Would you reproduce exactly the lines below from the one holding "[Instagram] (1174, 937)" through the one holding "關於三立 (93, 2489)", inclusive, and no others?

_Stored data entries_

-------------------------

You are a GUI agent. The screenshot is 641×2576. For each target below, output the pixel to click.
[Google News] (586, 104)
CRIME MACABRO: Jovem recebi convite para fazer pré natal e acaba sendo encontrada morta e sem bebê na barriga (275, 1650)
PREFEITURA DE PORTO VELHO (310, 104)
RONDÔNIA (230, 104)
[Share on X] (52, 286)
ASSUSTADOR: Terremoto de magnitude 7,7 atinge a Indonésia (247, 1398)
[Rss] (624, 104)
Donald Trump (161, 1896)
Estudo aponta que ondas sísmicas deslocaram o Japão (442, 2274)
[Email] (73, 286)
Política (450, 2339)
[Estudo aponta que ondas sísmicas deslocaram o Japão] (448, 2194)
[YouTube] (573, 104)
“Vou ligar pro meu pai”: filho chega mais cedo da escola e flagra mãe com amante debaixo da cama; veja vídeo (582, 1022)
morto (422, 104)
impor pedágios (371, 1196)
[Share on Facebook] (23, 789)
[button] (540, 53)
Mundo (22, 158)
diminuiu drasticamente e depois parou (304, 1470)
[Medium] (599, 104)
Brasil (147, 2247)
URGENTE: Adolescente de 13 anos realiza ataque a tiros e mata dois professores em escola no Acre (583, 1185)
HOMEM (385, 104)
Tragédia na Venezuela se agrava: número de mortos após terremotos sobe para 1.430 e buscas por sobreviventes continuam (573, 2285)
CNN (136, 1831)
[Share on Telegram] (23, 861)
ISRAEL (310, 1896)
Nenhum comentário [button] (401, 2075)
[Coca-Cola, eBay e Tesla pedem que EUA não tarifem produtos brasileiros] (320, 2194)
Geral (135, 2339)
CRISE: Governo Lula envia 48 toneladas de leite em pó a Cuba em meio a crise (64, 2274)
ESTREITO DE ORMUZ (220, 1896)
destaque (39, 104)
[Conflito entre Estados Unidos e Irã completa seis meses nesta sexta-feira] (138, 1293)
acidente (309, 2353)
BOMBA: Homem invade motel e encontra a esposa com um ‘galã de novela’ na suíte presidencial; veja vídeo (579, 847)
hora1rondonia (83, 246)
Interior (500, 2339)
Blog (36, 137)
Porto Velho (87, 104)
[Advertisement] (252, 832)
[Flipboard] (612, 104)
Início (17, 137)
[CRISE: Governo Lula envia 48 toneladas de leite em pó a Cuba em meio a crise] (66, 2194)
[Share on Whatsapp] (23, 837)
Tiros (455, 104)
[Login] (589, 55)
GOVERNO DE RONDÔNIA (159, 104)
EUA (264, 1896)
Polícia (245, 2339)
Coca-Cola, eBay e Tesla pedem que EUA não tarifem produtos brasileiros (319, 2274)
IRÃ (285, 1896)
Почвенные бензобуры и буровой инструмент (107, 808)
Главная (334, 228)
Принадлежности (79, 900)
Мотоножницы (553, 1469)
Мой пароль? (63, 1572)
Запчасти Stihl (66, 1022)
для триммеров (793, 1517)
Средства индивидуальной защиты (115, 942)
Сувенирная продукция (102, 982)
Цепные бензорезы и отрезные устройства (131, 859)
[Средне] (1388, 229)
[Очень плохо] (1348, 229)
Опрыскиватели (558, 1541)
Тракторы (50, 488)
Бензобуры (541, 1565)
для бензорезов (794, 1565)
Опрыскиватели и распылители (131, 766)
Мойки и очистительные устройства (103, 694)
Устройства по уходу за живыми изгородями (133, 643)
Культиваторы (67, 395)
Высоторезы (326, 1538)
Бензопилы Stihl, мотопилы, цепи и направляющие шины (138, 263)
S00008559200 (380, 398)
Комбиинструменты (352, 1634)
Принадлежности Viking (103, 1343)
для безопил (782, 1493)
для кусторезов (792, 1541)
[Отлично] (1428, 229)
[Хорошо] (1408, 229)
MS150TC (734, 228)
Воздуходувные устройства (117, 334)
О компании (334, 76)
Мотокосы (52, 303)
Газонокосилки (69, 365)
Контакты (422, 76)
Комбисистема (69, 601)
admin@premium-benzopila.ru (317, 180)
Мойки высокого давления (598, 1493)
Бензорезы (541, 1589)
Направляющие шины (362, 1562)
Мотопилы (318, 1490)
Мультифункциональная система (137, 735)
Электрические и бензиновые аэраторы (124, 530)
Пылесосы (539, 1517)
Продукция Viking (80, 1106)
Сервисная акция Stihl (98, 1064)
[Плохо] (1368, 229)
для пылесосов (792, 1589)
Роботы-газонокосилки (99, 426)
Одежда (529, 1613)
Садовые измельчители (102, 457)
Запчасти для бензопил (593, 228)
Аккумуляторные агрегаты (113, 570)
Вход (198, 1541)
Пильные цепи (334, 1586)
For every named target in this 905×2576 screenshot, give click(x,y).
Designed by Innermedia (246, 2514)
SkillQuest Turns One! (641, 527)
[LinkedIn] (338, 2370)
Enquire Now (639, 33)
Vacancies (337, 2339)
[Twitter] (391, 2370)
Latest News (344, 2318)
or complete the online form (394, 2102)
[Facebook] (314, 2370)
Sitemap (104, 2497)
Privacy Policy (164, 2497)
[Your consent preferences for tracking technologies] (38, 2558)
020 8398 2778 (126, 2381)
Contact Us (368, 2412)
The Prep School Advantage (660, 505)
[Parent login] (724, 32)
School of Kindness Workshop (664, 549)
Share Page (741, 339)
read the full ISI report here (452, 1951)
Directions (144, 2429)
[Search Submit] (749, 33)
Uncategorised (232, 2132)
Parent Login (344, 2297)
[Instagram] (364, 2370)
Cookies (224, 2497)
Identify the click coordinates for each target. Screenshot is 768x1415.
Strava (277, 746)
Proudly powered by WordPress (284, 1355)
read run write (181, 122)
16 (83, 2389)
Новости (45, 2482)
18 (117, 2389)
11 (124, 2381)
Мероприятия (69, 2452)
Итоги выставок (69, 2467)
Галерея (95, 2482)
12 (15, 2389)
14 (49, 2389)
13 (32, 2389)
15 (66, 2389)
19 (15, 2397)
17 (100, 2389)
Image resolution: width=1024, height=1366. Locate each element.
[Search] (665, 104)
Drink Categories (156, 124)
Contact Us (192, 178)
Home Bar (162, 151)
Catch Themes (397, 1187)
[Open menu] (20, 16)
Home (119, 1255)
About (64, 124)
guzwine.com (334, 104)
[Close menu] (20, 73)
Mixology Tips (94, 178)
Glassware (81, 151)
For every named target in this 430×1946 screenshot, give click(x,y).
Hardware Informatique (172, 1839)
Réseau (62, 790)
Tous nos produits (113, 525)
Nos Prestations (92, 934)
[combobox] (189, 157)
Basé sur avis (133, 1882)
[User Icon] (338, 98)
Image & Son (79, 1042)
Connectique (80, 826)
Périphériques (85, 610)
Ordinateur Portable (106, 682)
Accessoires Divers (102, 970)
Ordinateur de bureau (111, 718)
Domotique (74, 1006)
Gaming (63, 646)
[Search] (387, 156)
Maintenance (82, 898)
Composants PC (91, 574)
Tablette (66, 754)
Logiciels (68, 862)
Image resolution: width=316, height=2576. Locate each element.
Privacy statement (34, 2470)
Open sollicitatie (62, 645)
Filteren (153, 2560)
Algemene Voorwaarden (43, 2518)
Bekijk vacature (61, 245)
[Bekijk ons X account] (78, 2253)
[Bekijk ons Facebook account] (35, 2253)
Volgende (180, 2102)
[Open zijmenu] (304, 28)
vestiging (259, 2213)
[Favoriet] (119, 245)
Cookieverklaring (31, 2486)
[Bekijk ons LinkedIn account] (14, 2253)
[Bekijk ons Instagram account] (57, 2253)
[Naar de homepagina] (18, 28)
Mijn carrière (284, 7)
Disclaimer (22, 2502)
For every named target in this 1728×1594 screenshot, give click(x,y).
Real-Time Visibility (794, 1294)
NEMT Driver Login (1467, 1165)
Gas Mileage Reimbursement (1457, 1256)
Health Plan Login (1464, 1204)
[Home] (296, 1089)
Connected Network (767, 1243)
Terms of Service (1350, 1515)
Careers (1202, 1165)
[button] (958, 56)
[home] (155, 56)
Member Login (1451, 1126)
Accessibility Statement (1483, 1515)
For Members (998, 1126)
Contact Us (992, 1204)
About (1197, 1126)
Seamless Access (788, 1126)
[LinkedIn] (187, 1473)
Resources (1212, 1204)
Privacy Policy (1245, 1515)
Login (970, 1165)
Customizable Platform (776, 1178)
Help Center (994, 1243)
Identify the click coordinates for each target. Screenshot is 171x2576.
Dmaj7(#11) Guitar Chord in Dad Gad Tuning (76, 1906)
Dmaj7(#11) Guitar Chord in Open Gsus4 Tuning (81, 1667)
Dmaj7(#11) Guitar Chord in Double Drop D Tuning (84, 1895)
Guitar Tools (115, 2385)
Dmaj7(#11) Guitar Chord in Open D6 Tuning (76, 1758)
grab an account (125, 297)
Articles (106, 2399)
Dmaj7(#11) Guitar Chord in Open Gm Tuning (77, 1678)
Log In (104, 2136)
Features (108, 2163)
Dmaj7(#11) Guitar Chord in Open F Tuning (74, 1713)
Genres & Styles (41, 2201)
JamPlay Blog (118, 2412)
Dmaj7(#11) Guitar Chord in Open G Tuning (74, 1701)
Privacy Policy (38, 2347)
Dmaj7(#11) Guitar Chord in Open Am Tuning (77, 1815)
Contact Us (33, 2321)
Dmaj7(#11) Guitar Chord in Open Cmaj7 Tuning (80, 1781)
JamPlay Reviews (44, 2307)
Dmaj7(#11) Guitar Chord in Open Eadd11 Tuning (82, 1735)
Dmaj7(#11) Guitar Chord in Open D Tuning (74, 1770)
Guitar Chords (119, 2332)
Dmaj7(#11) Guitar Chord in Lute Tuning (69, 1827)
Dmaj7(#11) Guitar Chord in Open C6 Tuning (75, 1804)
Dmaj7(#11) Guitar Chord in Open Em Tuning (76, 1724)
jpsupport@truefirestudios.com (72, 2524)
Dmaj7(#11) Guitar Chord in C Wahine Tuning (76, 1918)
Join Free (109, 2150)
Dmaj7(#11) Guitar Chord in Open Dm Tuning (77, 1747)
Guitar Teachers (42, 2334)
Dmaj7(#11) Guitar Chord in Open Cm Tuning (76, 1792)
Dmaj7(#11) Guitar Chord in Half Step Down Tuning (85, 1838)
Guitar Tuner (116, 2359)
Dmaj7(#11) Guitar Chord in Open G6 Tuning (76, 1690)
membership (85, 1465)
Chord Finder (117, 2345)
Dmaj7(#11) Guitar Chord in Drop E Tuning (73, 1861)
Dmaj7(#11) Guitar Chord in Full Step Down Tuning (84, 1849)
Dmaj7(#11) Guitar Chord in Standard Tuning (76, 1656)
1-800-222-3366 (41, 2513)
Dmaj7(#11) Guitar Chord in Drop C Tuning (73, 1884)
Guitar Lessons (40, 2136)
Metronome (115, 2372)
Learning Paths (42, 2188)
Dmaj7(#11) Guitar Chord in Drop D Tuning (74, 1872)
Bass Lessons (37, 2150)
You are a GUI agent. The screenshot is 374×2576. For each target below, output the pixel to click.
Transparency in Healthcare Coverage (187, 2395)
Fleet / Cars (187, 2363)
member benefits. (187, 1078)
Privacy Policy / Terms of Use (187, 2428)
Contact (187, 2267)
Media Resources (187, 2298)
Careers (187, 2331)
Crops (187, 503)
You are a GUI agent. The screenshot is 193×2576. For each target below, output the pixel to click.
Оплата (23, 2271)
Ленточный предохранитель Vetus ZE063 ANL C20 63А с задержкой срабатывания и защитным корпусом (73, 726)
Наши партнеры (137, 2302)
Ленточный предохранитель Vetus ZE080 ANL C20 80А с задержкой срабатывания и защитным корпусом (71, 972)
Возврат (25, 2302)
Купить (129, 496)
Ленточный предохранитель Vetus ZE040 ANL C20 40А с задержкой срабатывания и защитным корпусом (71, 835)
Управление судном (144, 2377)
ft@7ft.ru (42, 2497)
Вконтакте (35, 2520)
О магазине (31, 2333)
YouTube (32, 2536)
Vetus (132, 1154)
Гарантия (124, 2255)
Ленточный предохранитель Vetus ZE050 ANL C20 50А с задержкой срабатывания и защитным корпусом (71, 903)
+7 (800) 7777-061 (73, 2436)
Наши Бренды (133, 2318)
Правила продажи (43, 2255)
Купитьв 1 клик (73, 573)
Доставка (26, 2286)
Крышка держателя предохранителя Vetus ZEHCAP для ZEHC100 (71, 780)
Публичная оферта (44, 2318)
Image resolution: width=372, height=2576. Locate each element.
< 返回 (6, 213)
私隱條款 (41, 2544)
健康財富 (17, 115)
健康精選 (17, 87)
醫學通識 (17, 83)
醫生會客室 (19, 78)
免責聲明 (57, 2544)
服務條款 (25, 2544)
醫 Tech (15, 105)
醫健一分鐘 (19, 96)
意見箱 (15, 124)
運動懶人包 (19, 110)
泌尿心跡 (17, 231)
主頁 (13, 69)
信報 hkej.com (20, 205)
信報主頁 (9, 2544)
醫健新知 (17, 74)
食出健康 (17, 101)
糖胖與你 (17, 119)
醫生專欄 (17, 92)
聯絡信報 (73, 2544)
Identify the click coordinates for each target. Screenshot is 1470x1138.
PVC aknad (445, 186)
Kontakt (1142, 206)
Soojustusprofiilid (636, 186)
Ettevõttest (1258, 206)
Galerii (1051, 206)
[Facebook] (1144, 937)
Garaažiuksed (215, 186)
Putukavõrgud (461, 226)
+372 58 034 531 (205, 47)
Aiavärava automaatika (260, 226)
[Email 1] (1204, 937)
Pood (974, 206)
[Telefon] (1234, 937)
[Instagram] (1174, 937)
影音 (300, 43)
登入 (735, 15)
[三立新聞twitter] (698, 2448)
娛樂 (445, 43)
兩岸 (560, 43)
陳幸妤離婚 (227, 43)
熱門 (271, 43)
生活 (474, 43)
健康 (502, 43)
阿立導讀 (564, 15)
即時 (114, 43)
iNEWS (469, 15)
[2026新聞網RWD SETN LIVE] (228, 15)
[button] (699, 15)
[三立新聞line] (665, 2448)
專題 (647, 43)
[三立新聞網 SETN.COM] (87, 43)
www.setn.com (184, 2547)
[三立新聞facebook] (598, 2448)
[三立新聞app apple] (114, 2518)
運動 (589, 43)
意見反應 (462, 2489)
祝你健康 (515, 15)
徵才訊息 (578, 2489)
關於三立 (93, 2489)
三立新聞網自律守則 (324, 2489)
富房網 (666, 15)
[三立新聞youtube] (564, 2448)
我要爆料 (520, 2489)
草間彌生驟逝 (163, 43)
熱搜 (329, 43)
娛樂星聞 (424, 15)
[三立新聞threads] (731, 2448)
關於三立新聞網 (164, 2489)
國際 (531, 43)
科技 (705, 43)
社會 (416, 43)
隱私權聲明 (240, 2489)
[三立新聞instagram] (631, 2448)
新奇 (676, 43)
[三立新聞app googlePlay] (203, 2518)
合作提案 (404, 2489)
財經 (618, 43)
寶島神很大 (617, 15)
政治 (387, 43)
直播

-------------------------

_Written reply_
[Instagram] (1174, 937)
影音 (300, 43)
登入 (735, 15)
[三立新聞twitter] (698, 2448)
娛樂 (445, 43)
兩岸 (560, 43)
陳幸妤離婚 (227, 43)
熱門 (271, 43)
生活 (474, 43)
健康 (502, 43)
阿立導讀 (564, 15)
即時 (114, 43)
iNEWS (469, 15)
[2026新聞網RWD SETN LIVE] (228, 15)
[button] (699, 15)
[三立新聞line] (665, 2448)
專題 (647, 43)
[三立新聞網 SETN.COM] (87, 43)
www.setn.com (184, 2547)
[三立新聞facebook] (598, 2448)
[三立新聞app apple] (114, 2518)
運動 (589, 43)
意見反應 (462, 2489)
祝你健康 (515, 15)
徵才訊息 (578, 2489)
關於三立 (93, 2489)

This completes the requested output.